Cosa de ser, titulé un texto hace meses, envuelto por una confortable sensación de gratitud. Cosa de pensar diría hoy de este pasaje, considerando los avatares de mi vida reciente. Somos pura experiencia, Miralles; una decantación de lo vivido. Por eso, lo que ahora soy proyecta sombras entreveradas del pasado que me conforma y de la expectación que el día a día arroja hacia delante; lo cual me sitúa en una encrucijada, propinándome cierta dosis de indecisión. En esas estoy: Sé que no necesito distracciones hueras; tal vez por eso, llego de ahí fuera, de la calle, y ando tentado de atrincherarme y enmudecer. «Y, entonces, ¿qué haces?», me preguntarás. Pues me recuerdo que cuanto existe y tiene vida está teñido por su propia provisionalidad: el árbol, el pez, el ser humano; también un pensamiento científico, el amor, la más brillante de las conjeturas... Y, cuando observo cómo todo pasa, trato de mirar hacia dentro, de cultivar mis humanas simpatías, mientras sigo batiéndome entre mis propios registros, intuitivos, sensoriales, francos, y los que me presta el mundo para adaptarme a su compleja realidad, más prácticos y convencionales. Qué; qué piensas: ¿Crees que me estoy explicando? Al menos sonríe, venga, como hago yo cada vez que me remango hasta las cachas ante ti. Porque, vaya, confieso que tampoco me va mal con mis dilemas. Sé que aparecen y que están para ser superados, éste y tantos otros atolladeros, y ya te iré dando cuenta de todo cuando, también todo, se repose; tal vez a resultas de inventario.

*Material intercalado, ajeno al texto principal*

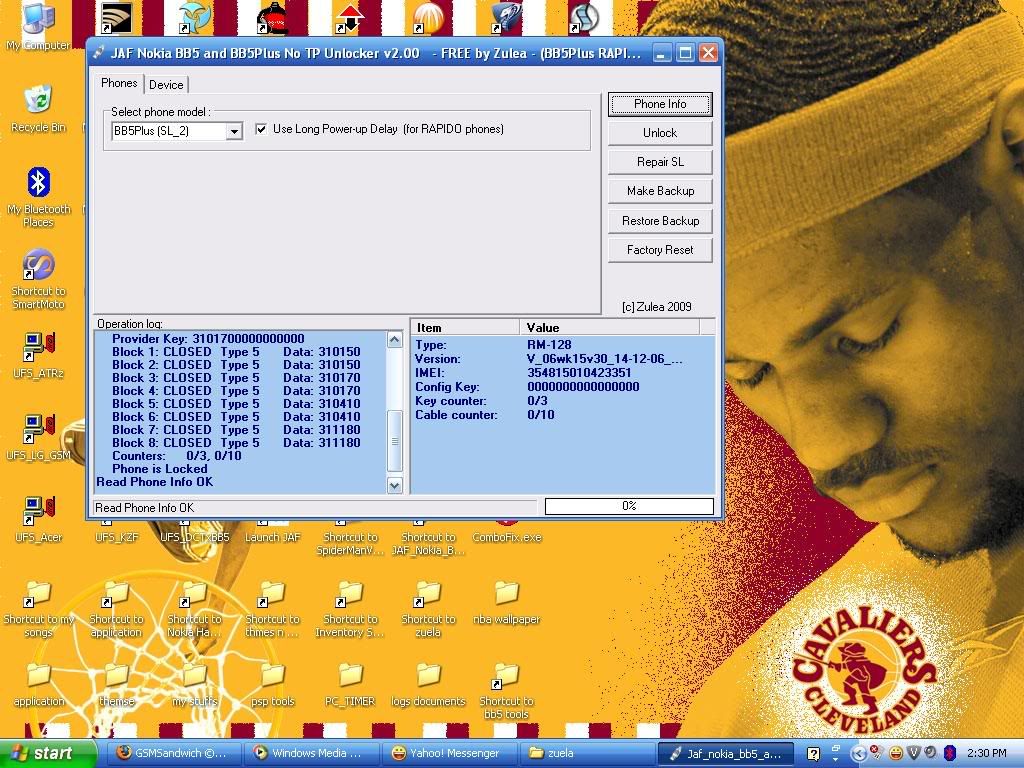Open the UFS_Acer desktop shortcut
1024x768 pixels.
coord(38,510)
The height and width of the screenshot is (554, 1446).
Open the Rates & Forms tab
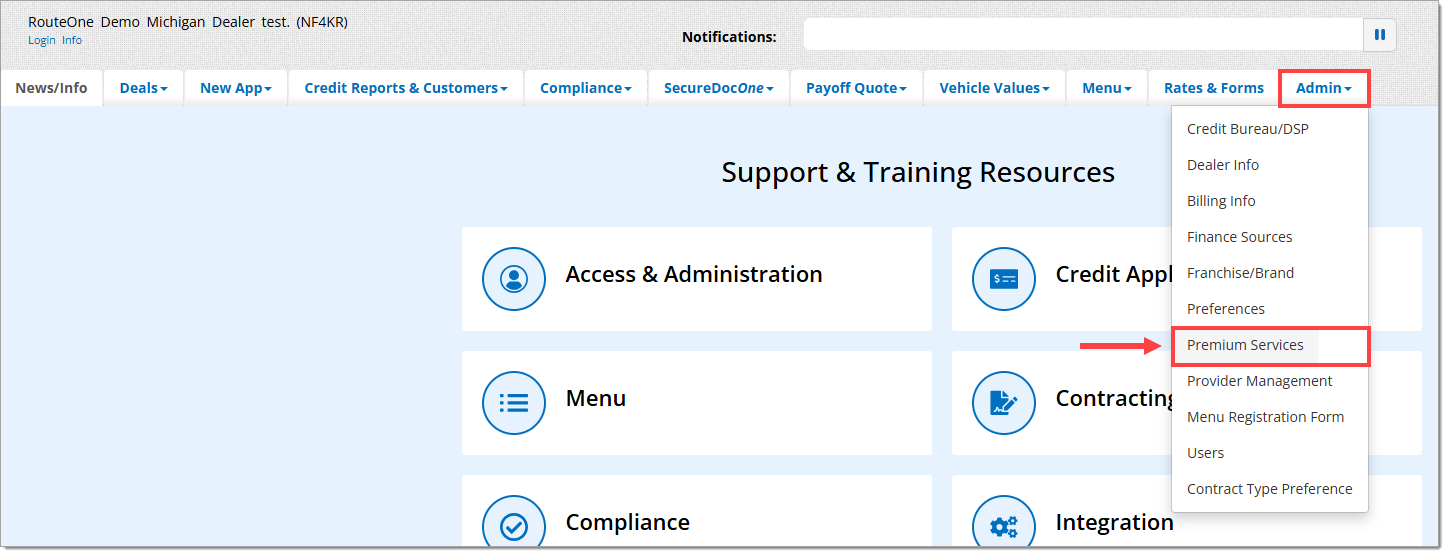pyautogui.click(x=1213, y=88)

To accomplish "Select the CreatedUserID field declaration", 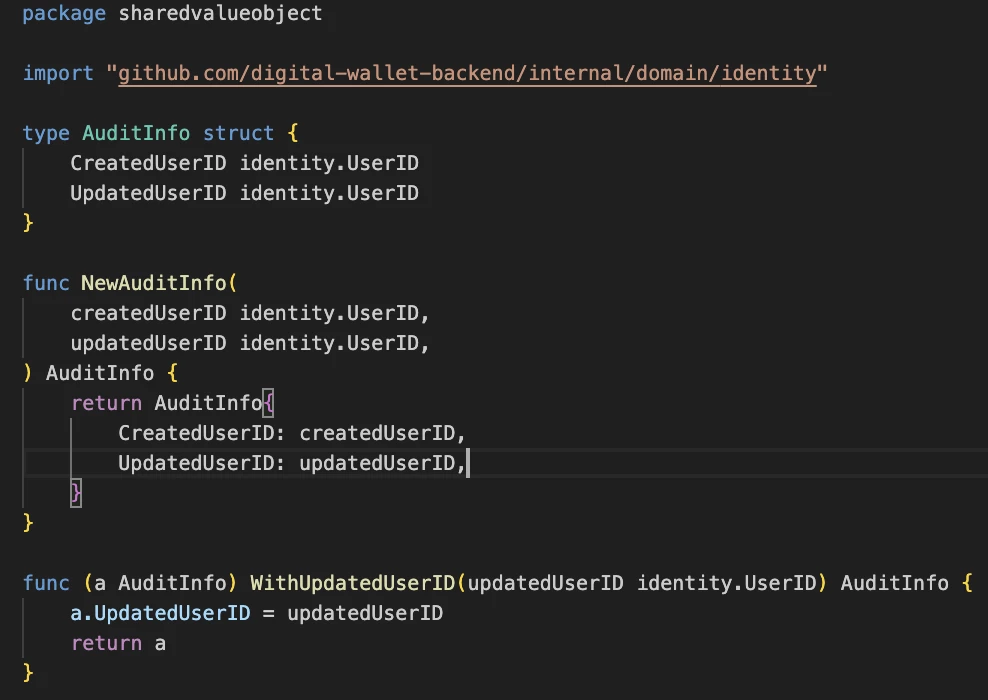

Entretanto, paro un momento, observo cómo atardece, ya cada vez más tarde, y compruebo que este sol tibio y huidizo no regatea una pizca de luminosidad al cielo de esperanza que vislumbro. Pienso en mis coordenadas y me siento despejado. Algo se mueve en mi interior y eso casi siempre está bien, ¿no te parece, querida Miralles?
«¡Ah, la vida!», cuántas veces nos lo habremos dicho en suspensivo. Todo tiene su ritmo y, según éste, aquélla cursa, las cosas suceden... Y, en definitiva, ambos sabemos que lo peor que le puede pasar a uno es, sin lugar a dudas, que no le pase nada... Porque, como dijo Charles K. Williams, en eso consiste, al fin y al cabo, ser humano. En no excluir nada: ni una estrella, ni un ruiseñor, ni una sola lágrima.